Problem to work on: Beginning with the line that includes "Task: Toggle the Editor (编辑器) panel button" and ending with the last line of the entries below, set down each line exactly; include no pictures.
(Task input Opens)
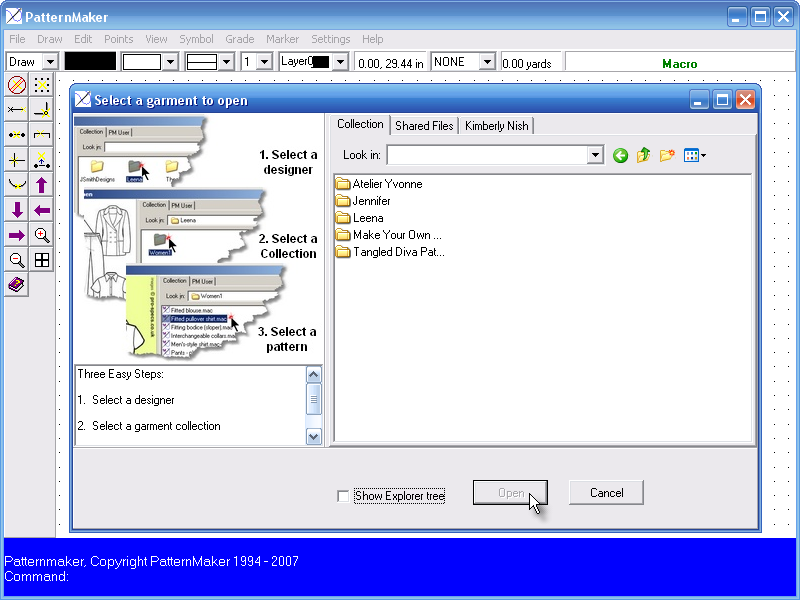Viewport: 800px width, 600px height.
Task: Open the Look in drop-down list
Action: tap(596, 156)
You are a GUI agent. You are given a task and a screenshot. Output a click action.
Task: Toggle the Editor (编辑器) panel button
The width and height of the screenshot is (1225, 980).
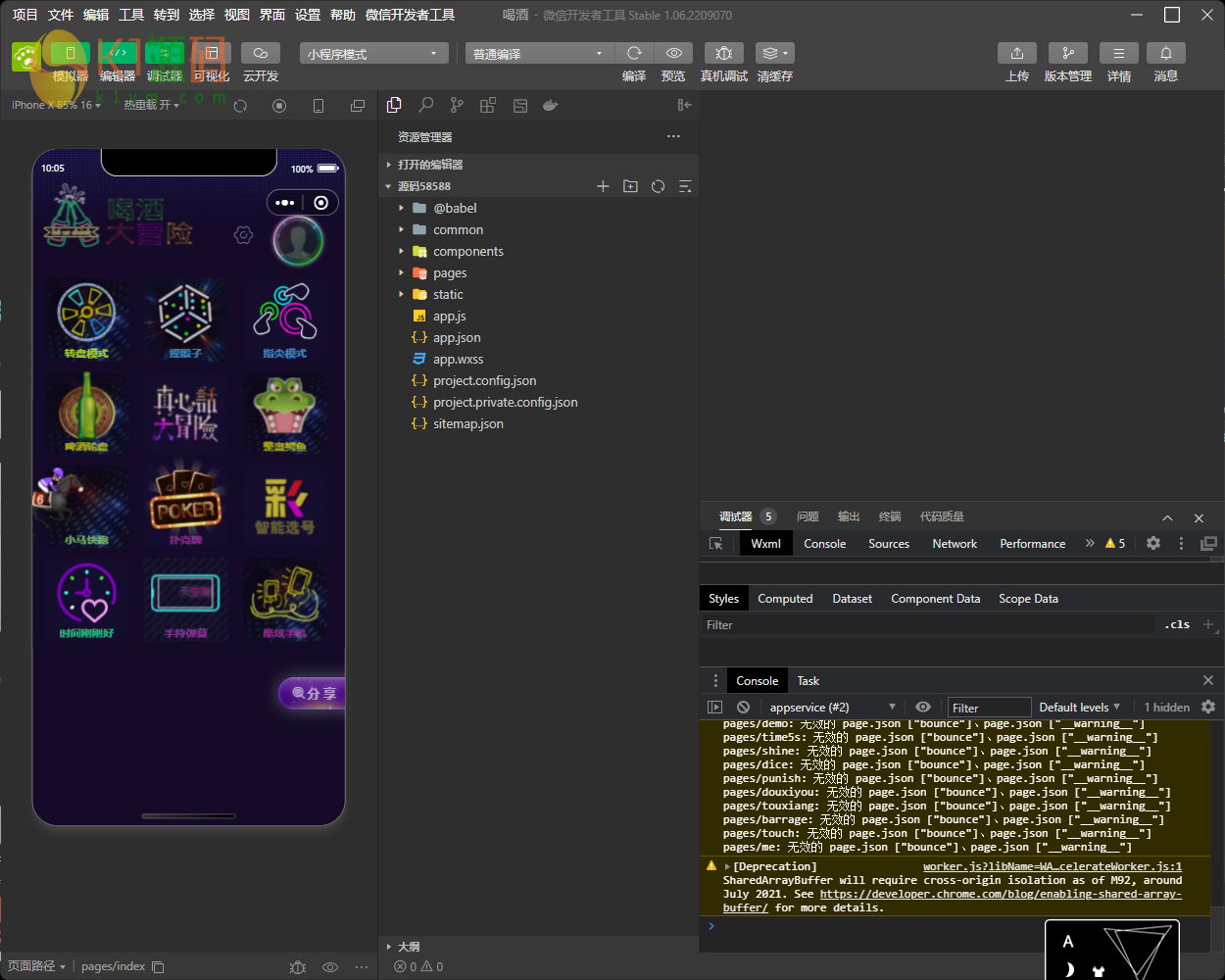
(Task input Closes)
Solution to this task:
Task: Toggle the Editor (编辑器) panel button
The width and height of the screenshot is (1225, 980).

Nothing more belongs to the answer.